December 29, 2010
My dearest,
Looking out of the window, all I see are clouds and wisps of blue sky in the gaps. It’s a familiar sight. I’ve been flying a lot this year. A few vacations here and there – much-needed holidays and getaways; mostly though I’ve travelled for work. There is a difference that few other than those whose jobs also revolve around commuting between airports may understand between doing this for business instead of leisure.
This time I am up in the air for neither, I think. And yet, it is for both, perhaps. Some time out to figure what I will be doing next year. I remember the conversation with Ellyne – “You need to get out of here, to get away from the stress of work, get some quiet, to not think.”
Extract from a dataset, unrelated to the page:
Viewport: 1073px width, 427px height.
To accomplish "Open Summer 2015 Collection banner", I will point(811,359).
She meant an escape from the office, since things are quieter at the end of the year, to reflect. How does one reflect and sort out one’s future without thinking, though, I wonder? Especially one who spends more time thinking than anything as else as I do?
The plane lands. I’m in Krabi. And so it begins, this experiment in not thinking in the guise of four days in Paradise. (Get away, don’t think.)
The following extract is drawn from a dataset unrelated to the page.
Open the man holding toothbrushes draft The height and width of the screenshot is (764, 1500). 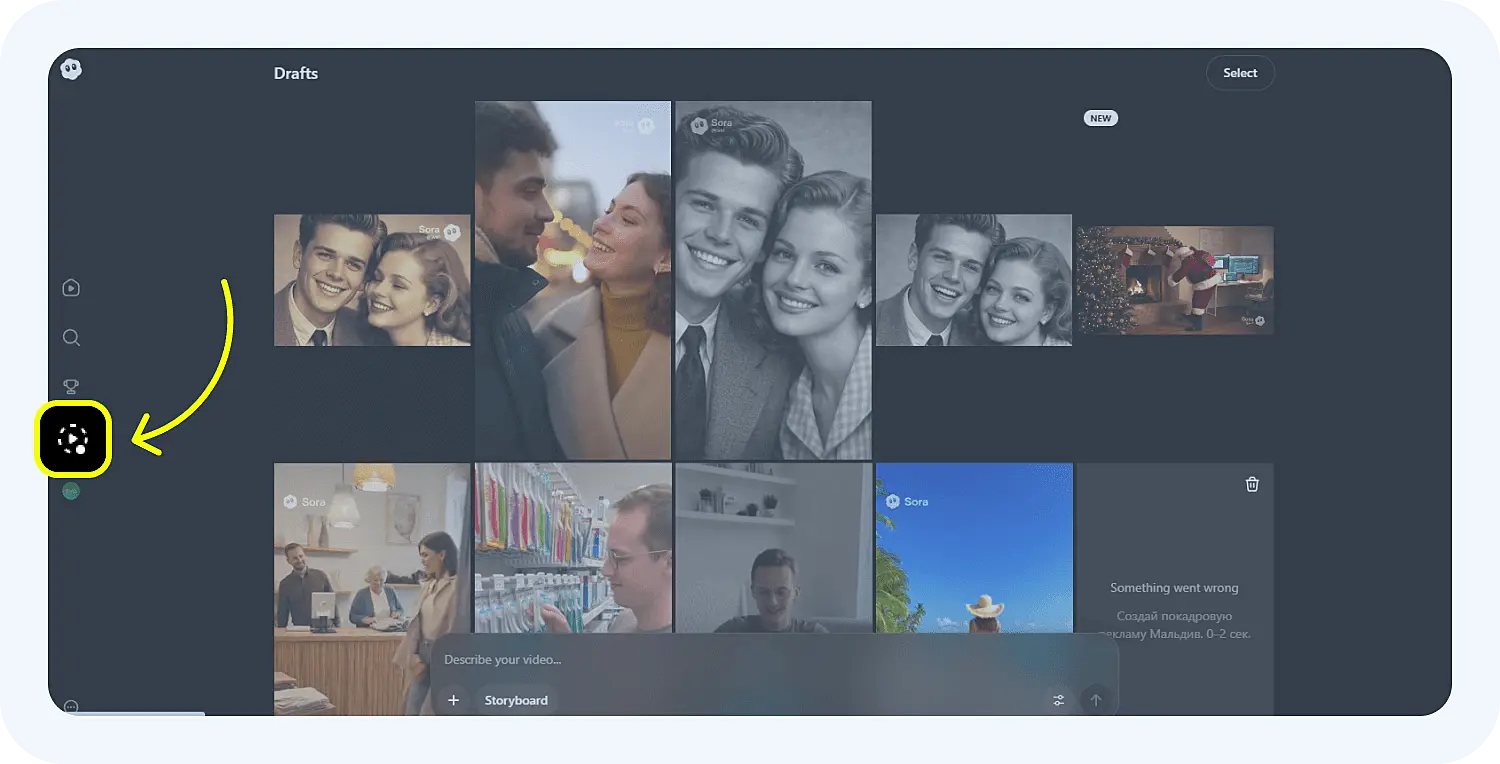572,545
Everything feels very familiar. The airport, the signages in Thai that are indecipherable to me, the slow crawl of life as the van I am in takes me to Ao Nang beach. Déjà vu.
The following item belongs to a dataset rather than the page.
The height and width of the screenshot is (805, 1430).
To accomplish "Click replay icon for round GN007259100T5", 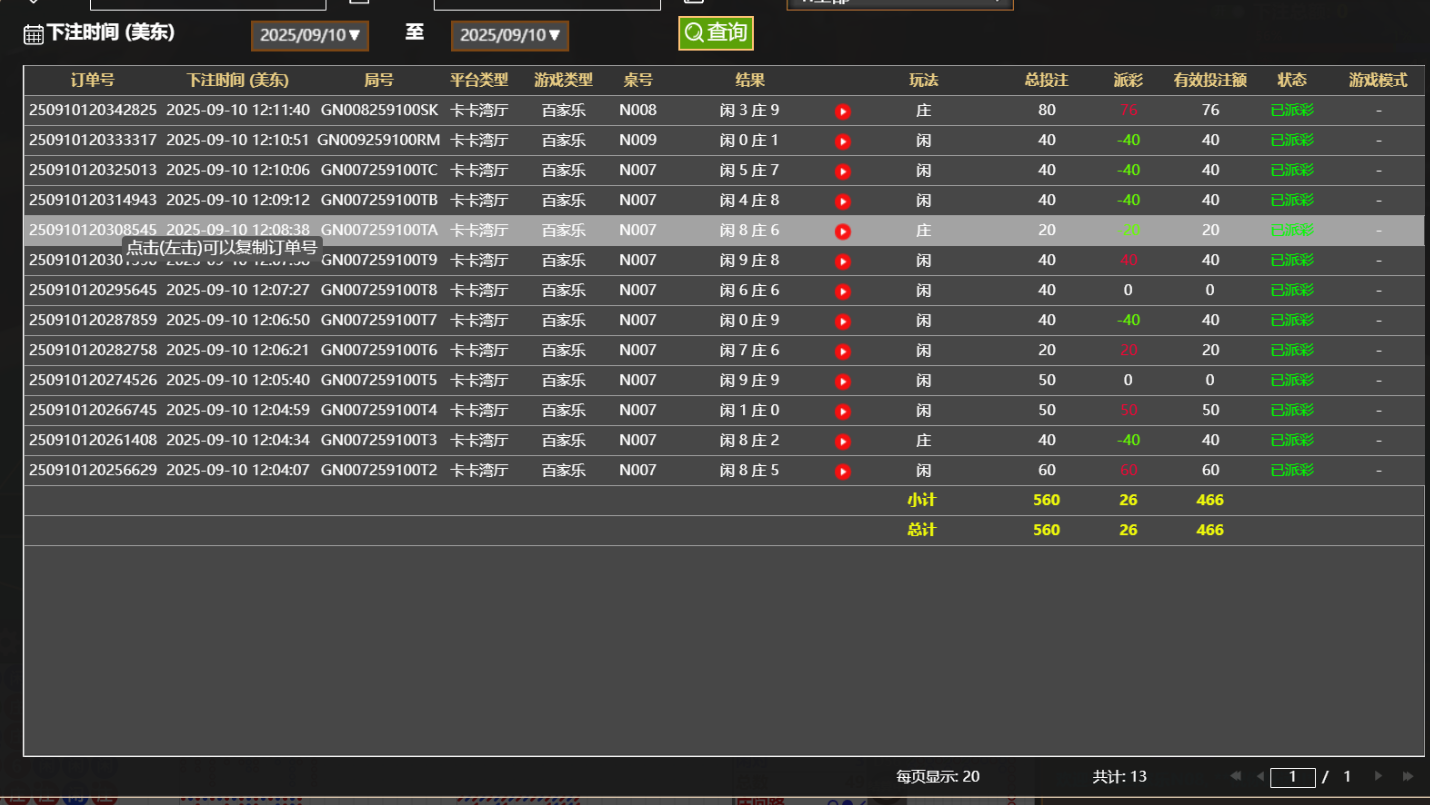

I know why, of course. It was only September, barely three months ago, that I was here, for a real vacation. Sand, sun, surf and simply the best company a guy could ask for in my fellow travellers three – Monkey, McCutie and you. This time it’s just me. Monkey, when he found out about my return here, called it soul-searching. So did McCutie. (“Is there anything wrong? Why are you going back? Alone?” went the text messages, and after a while, I too wondered if indeed there was something wrong.)
And you? You just said, Go. You sure could do with the break. Don’t eat so much of the deep-fried or spicy food. Bad for your tummy. Stay out of the sun; remember how red you got the last time? Try more massages lah. So syiok. Lucky you. Go, go and enjoy yourself.
Pause for a beat, and then: You’re not going for too long, right? I’ll miss your hand holding mine when we sleep. I like holding your hand.
I like holding your hand too, dear. I won’t be long. I’ll be back, and we’ll sleep together, with our hands holding its partner.
The sea does not call as loudly here, does not drum as strongly as the waters off Sabah. The air is different here, less humid, less suffocating. It feels odd to notice these little differences when one almost believes, after travelling so often, that one place blurs into the next.
They don’t, not really, not unless your mind is not really there. Not really here.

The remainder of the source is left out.